■ **What you have to do**
Exactly as they appear, retype the lines from the one containing "Where should I" through the final line of the data below. Leave pictures out.

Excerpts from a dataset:
+ + + + +

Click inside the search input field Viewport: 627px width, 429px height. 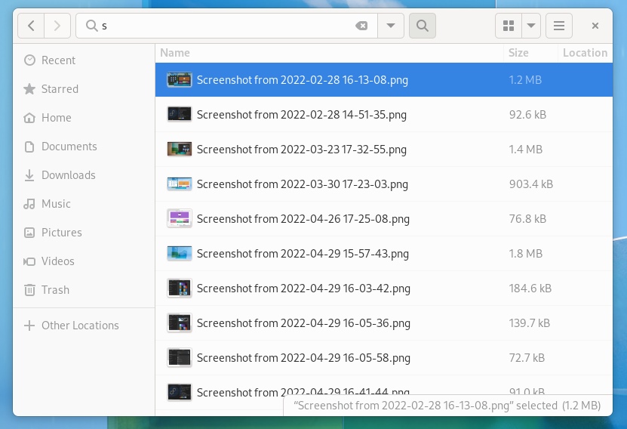(226, 26)
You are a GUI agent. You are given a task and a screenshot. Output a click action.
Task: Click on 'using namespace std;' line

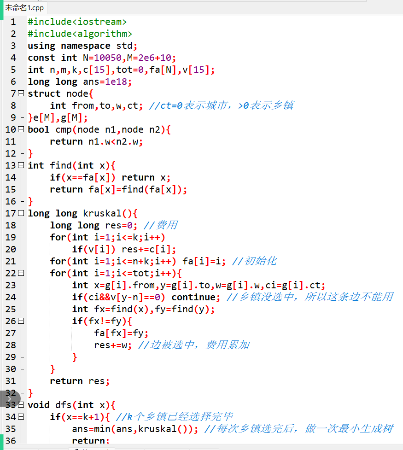pyautogui.click(x=82, y=46)
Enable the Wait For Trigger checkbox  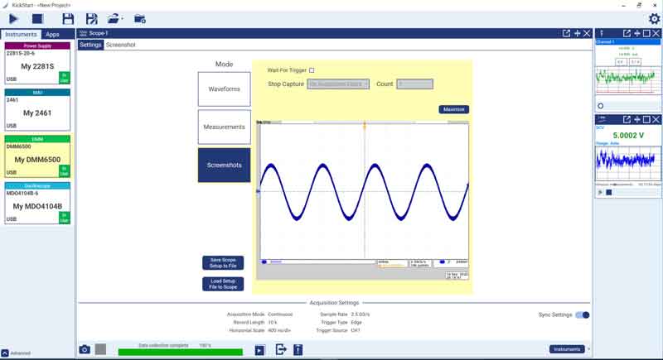click(x=312, y=70)
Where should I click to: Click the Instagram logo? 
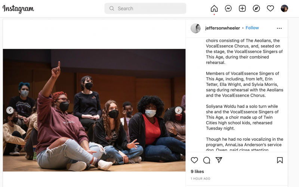[x=18, y=9]
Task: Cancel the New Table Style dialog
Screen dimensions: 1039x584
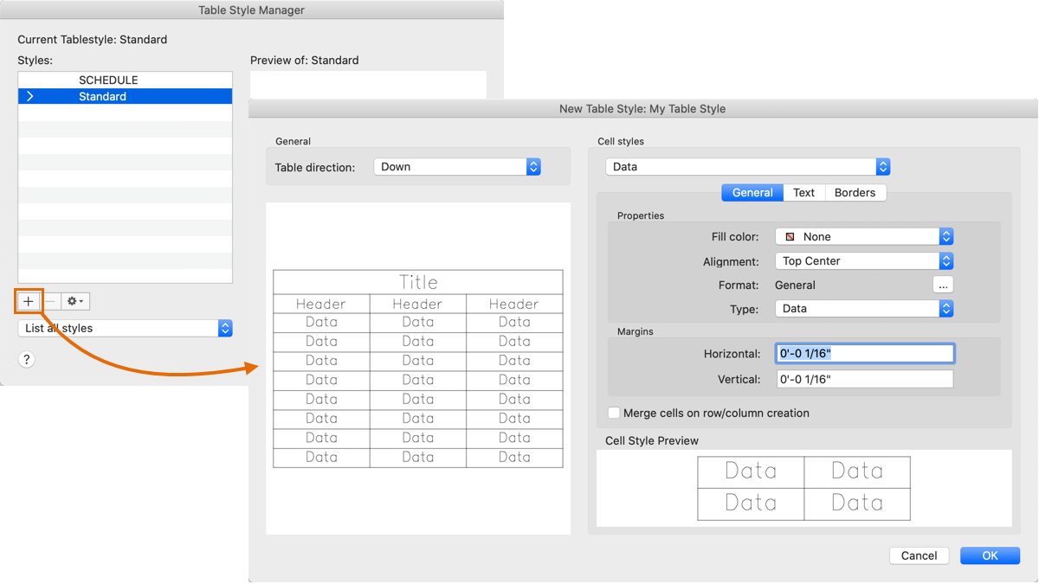Action: pyautogui.click(x=919, y=555)
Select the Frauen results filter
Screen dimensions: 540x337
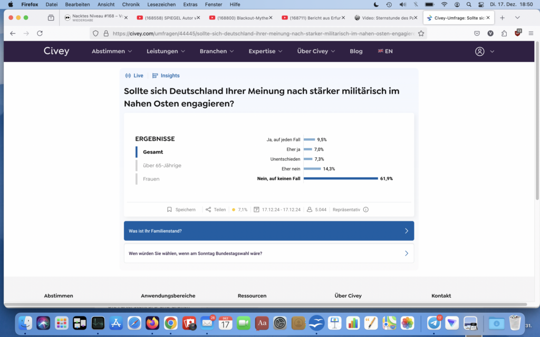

+ + + + +

■ **Output below**
Where should I click to: Click the Instagram logo? 
[x=18, y=9]
Task: Cancel the New Table Style dialog
Screen dimensions: 1039x584
Action: pyautogui.click(x=919, y=555)
Select the Frauen results filter
Screen dimensions: 540x337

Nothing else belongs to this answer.